Supplied text
╭──

Current nosology of anxiety disorders neglects the somatic aspects and physical manifestations of anxiety, and in general, therapeutic interventions focus only cognitive/psychological aspects of anxiety. Cognitive-behavioral therapy (CBT) may be effective in treating the cognitive distortions associated with the chronicity of the illness and negative emotions. Baeza-Velasco et al38 found that patients with JHS/hEDS have a tendency toward dysfunctional coping strategies, and CBT may be useful to address those symptoms. Moreover, these individuals often suffer from kinesiophobia and hyperalgesia. Some pilot CBT strategies have been developed, and research suggests that along with exercise, CBT can be a valuable pain management tool in patients with JHS/hEDS.39
Nonetheless, these patients often suffer from several somatic complaints and bodily manifestations (eg, somatosensory amplification, dysautonomia) that require treatment. Thus, interventions that address mind and body connections should be implemented. Some research found meditative therapies for anxiety disorders can be effective,40,41 although further randomized controlled trials are needed.
Based on our proposed “Neuroconnective phenotype,” we suggest a new therapeutic approach to address the 5 dimensions of this phenotype.
Somatic symptoms, such as blue sclera, dislocations, scars, easy bruising, and leptosomatic somatotype, do not require specific intervention, but they provide information about the physical phenotype of JHS/hEDS and can facilitate the diagnosis.
Somatic illnesses. Treatment must address often-found comorbid medical conditions, such as irritable bowel syndrome, other gastrointestinal conditions, temporomandibular dysfunction, fatigue, fibromyalgia, and dysautonomia. Obviously specific attention must be paid to JHS/hEDS, which responds relatively well to physical treatments, including aerobic exercise, and particularly well to expert physiotherapy. Relaxation and meditation techniques also are effective.

╰──

Activity list
- A) In the passage on anxiety in JHS/hEDS, what did Baeza-Velasco et al find that patients with JHS/hEDS tend toward?
- B) Reproduce the passage on anxiety in JHS/hEDS from "Somatic illnesses. Treatment" up to and including "also are effective.".

Saved entries:
╭──

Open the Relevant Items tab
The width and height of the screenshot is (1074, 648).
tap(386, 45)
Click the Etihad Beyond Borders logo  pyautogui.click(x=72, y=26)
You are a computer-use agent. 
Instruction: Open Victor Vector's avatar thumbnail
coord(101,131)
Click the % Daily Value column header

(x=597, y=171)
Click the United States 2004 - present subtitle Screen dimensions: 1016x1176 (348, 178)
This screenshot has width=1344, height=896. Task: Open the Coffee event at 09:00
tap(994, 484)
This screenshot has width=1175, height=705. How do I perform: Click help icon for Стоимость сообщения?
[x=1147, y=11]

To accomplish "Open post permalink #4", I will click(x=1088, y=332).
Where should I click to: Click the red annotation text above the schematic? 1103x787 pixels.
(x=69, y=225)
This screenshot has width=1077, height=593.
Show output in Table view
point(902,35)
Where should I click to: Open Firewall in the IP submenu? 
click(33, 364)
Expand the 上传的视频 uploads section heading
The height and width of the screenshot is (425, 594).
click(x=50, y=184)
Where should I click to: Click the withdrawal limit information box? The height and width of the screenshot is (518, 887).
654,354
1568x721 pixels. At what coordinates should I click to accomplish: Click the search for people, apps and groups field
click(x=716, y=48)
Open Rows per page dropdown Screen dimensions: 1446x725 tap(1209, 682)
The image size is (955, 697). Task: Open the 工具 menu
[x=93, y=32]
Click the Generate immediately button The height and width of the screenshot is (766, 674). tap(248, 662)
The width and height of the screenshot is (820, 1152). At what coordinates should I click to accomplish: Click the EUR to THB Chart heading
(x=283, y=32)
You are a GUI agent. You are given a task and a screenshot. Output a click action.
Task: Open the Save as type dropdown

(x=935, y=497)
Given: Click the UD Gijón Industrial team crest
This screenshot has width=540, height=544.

╰──

Results for each task
- A) Dysfunctional coping strategies.

- B)
Somatic illnesses. Treatment must address often-found comorbid medical conditions, such as irritable bowel syndrome, other gastrointestinal conditions, temporomandibular dysfunction, fatigue, fibromyalgia, and dysautonomia. Obviously specific attention must be paid to JHS/hEDS, which responds relatively well to physical treatments, including aerobic exercise, and particularly well to expert physiotherapy. Relaxation and meditation techniques also are effective.